2. Description of the Related Art
The use of networked data processing systems to market and sell products continues to grow. Such systems are sometimes referred to as electronic commerce systems. When an e-commerce system offers many products and many variations of the same product, effectively and efficiently guiding a user to a product that best matches the user's interest poses a complicated problem.

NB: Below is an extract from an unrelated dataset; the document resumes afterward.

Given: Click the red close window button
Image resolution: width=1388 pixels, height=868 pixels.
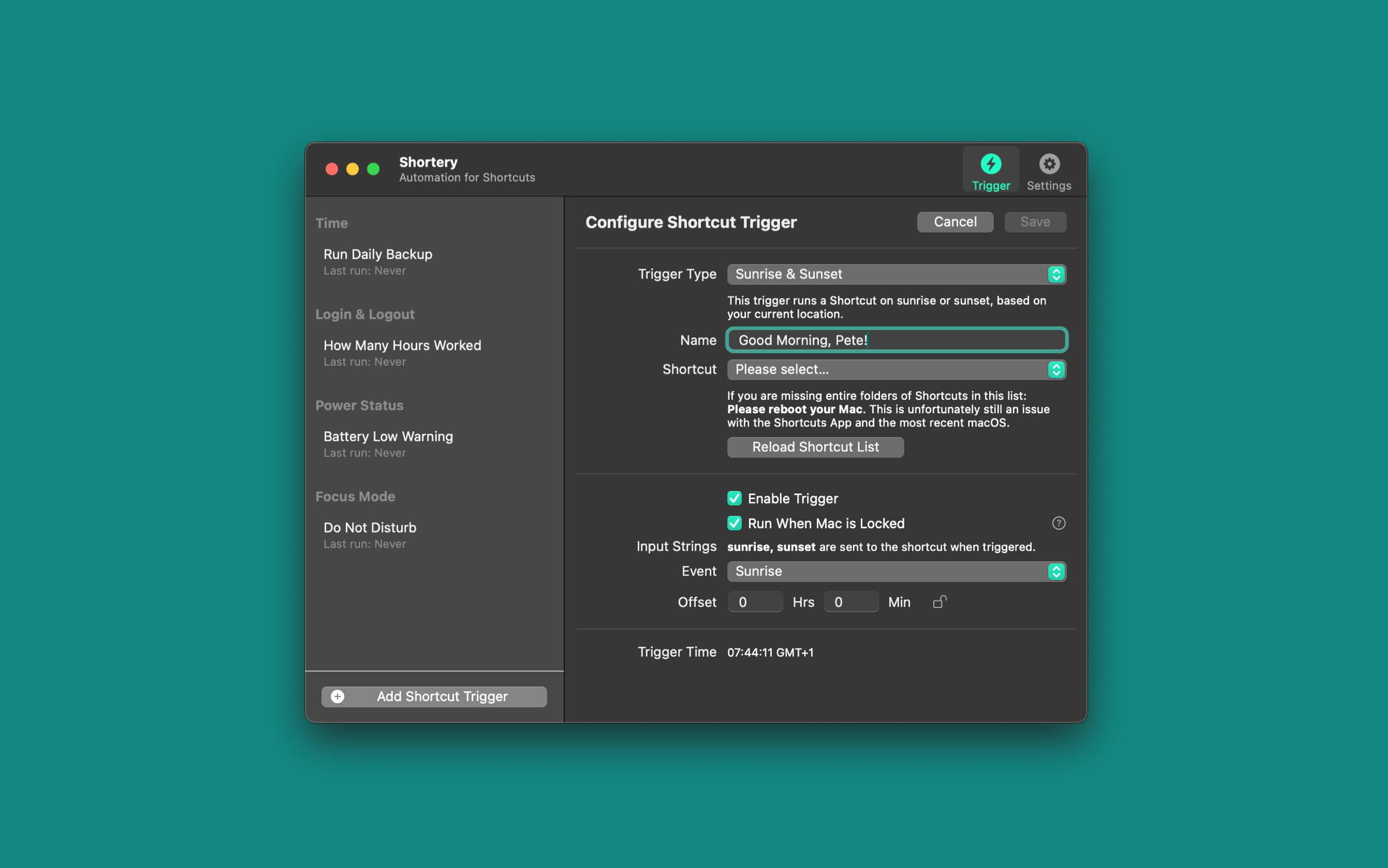Looking at the screenshot, I should [332, 169].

Data models have been developed that describe products in terms of feature families, features of families, and feature attribute values. Configurable products can be described by sets of selectable features that make up the product. A feature represents an option that can be ordered on a product. For convenience, selectable features are generally grouped by families. Families are typically classified as groups of features with the same functional purpose. Example families for an automobile are “version,” “trim package,” “exterior package,” “drives,” “engines,” “series,” “tires,” “markets,” “wheels,” “seats,” and “transmissions.” An example feature from the engines family is a “4.5 liter V8.” Features relate to each other via configuration rules.
Many Internet sites allow users to configure products by selecting a product, selecting a family, and then selecting attribute values for available features. The families and features are product specific. Thus, most configuration engines access a product specific configuration data model.
However, contextual product configuration systems allow a user to enter contextual configuration parameters that span across products. The Miller Application describes example embodiments of such a contextual product configuration display system. Product specific configuration data models often contain unique feature family, feature, and attribute references that impair the ability of a configuration engine to create configuration contexts that span across products. For example, a Product A configuration model may contain two possible engines, the 3.5 L V6 PowerTech and the 2.9 L V6 CruiseTech. A Product B configuration model may also contain two possible engines, the 4.8 L V8 HyperDrive and the 2.8 L V6 EfficiencyDrive. The nomenclature for all the engines is different, thus, making an automated contextual configuration very difficult.